I suppose an argument can be made that film is more "archive-friendly," since a high-level burst of gamma rays or an errant electro-magnetic pulse can disable / wipe a hard drive in seconds.  If there is really a concern about that, however, a "Faraday cage" works  pretty well to protect its contents.



Date: 01/08/17 07:17
Re: Ektachrome to return.
Author: acltrainman

When Kodak did away with Kodachrome ASA 25 I switched to FUJI Provia 100 and never looked back. Great speed and finer grain hands down over Kodachrome ASA 25. The price and the didital cameras finally made me give up slide taking. Started shooting slides back in 1963 and sure helped Kodaks bottom line buying film.

Stanley Jackowski
Valrico, FL



Date: 01/08/17 14:37
Re: Ektachrome to return.
Author: clem

DNRY122 Wrote:
-------------------------------------------------------
> I looked at the company "about us" page,
> apparently they have licensed the Kodak name but
> are based in England.

It appears that "Kodak Alaris" is owned by the Kodak UK pension fund, presumably as the result of a bankrupt Kodak being unable to pay UK pensions. From http://www.reuters.com/article/us-eastmankodak-emergence-idUSBRE98213220130903

"The company in April [2013] resolved a crucial dispute with its British pension fund, which dropped a $2.8 billion claim against Kodak. The fund also bought the company's personalized imaging and document imaging businesses, to be named Kodak Alaris, for $650 million."

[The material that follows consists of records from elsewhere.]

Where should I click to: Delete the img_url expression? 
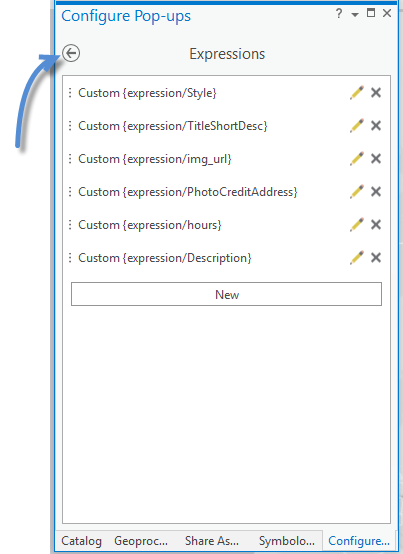point(376,159)
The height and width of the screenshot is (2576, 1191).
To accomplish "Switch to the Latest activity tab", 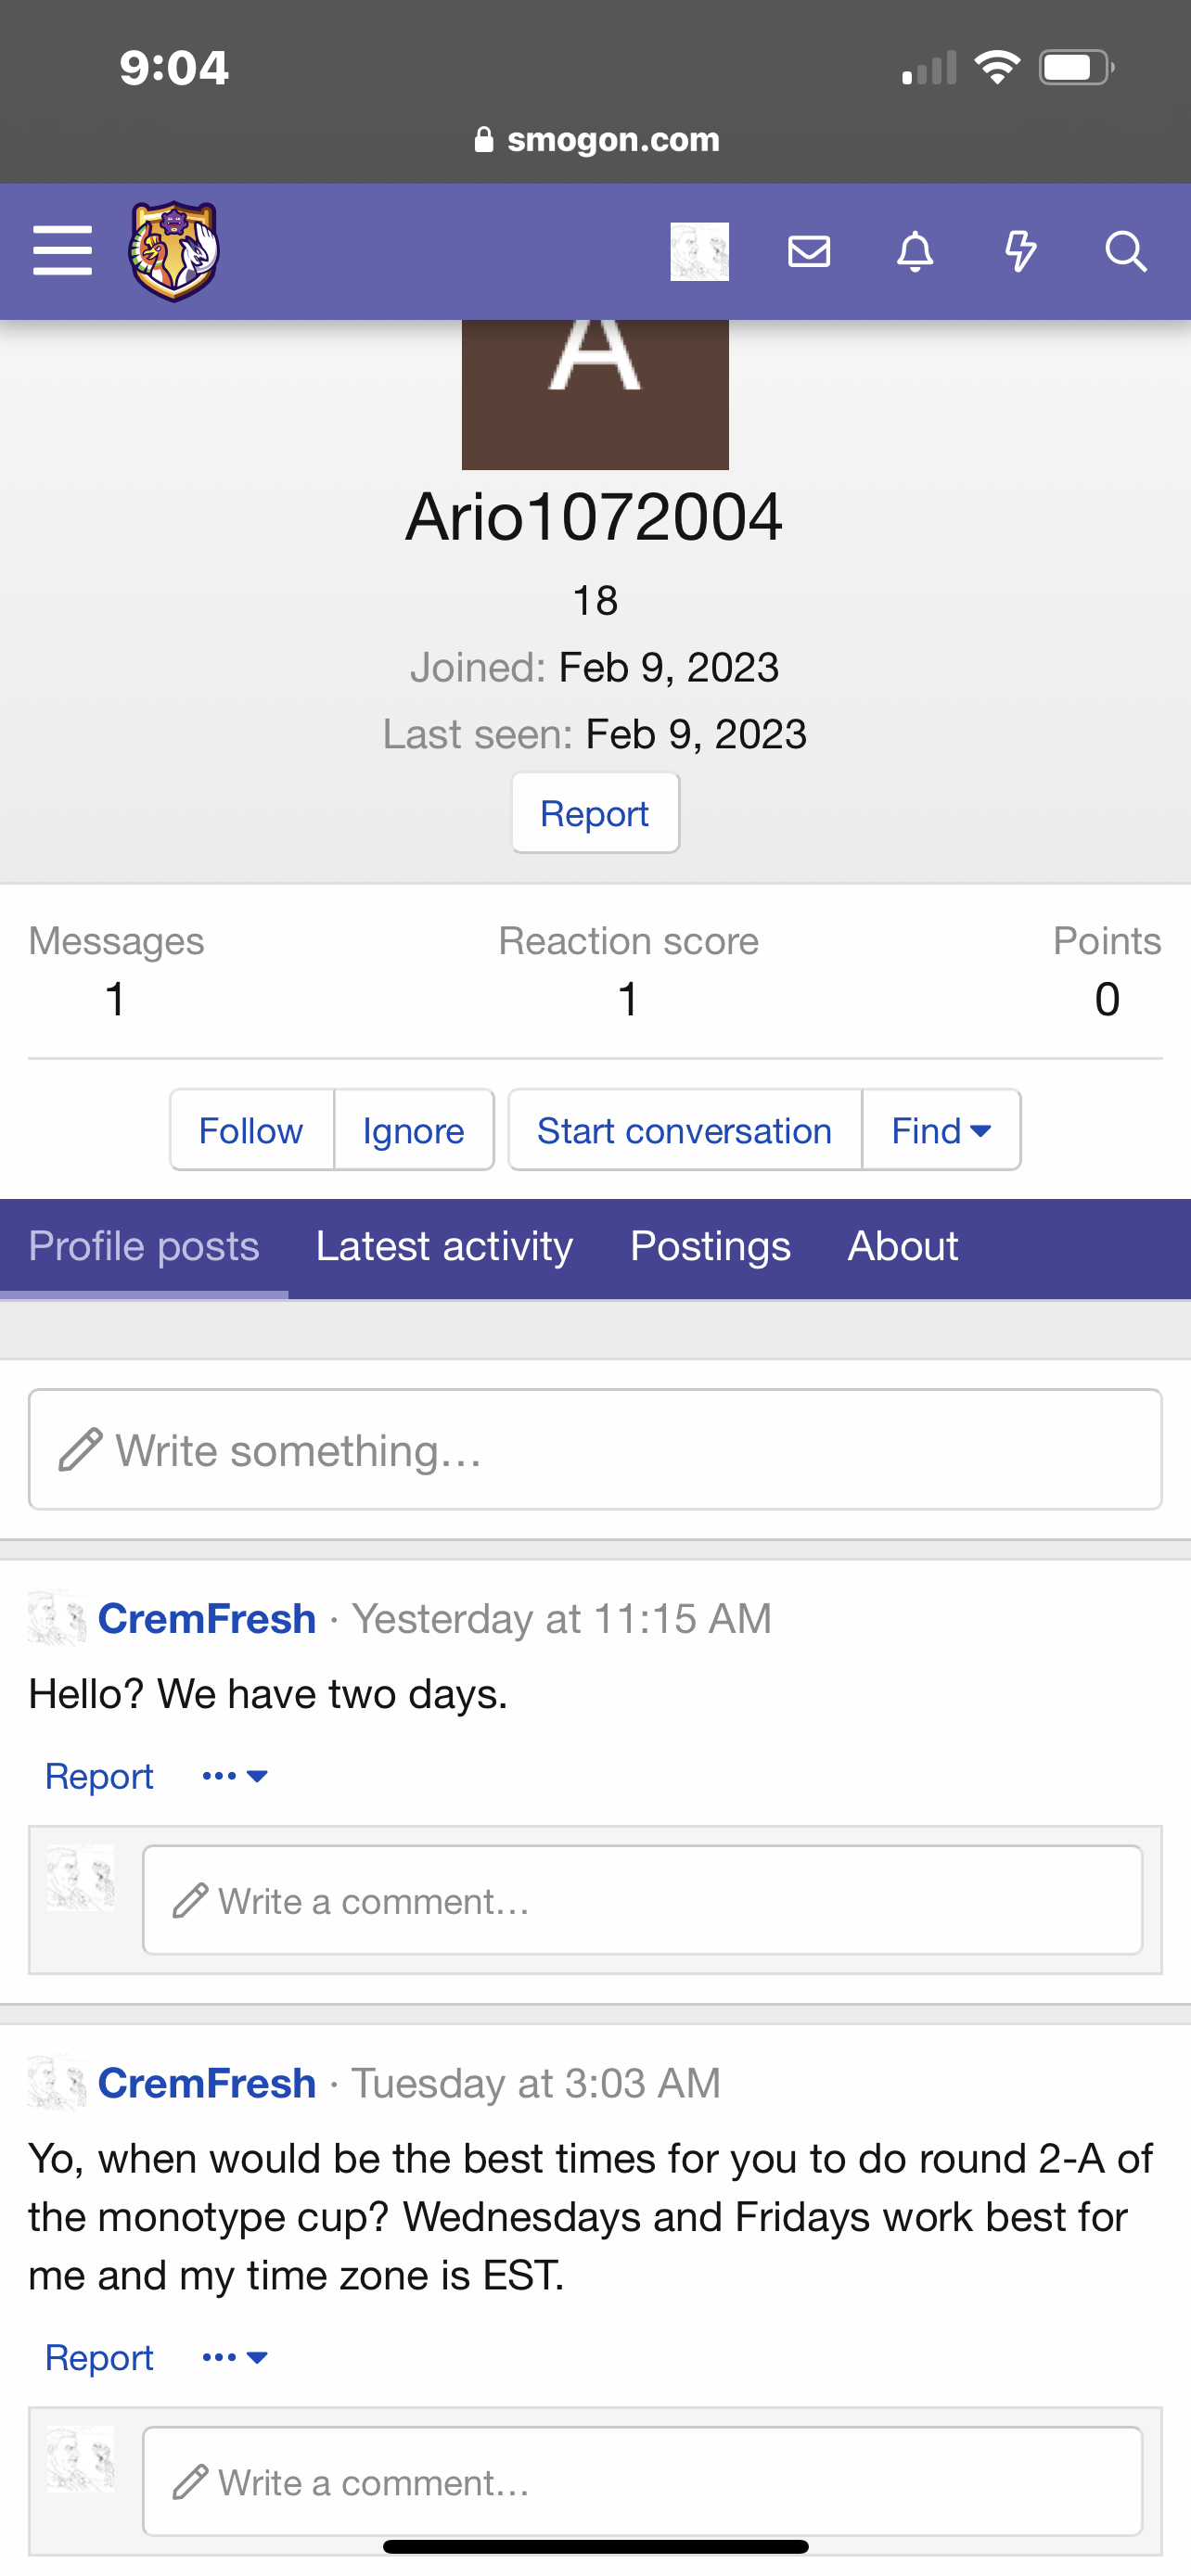I will click(444, 1247).
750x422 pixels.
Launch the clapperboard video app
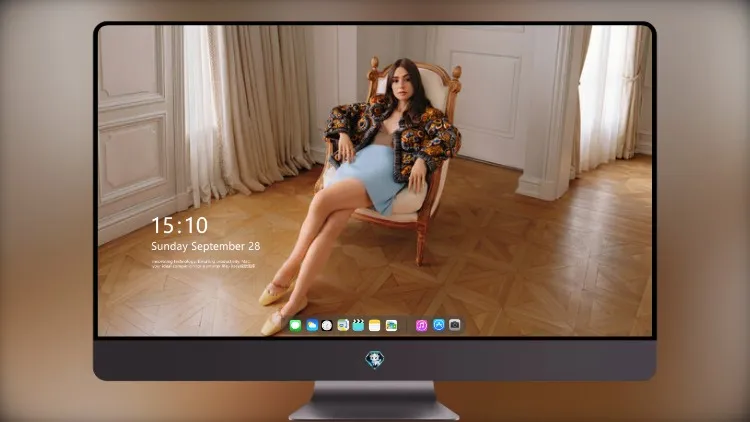(x=358, y=325)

As I read http://www.kodak.com/us/en/corp/press_center/kodak_brings_back_a_classic_with_ektachrome_film/default.htm, Kodak itself is reviving Ektachrome for the movie industry, and Kodak Alaris will package/market it as 35mm still film.



Edited 1 time(s). Last edit at 01/09/17 20:26 by clem.



Date: 01/09/17 12:38
Re: Ektachrome to return.
Author: Lackawanna484

Didn't Kodak repackage movie film for the hobbyist market back in the 1980s?  I seem to recall somebody selling movie film as slide fodder.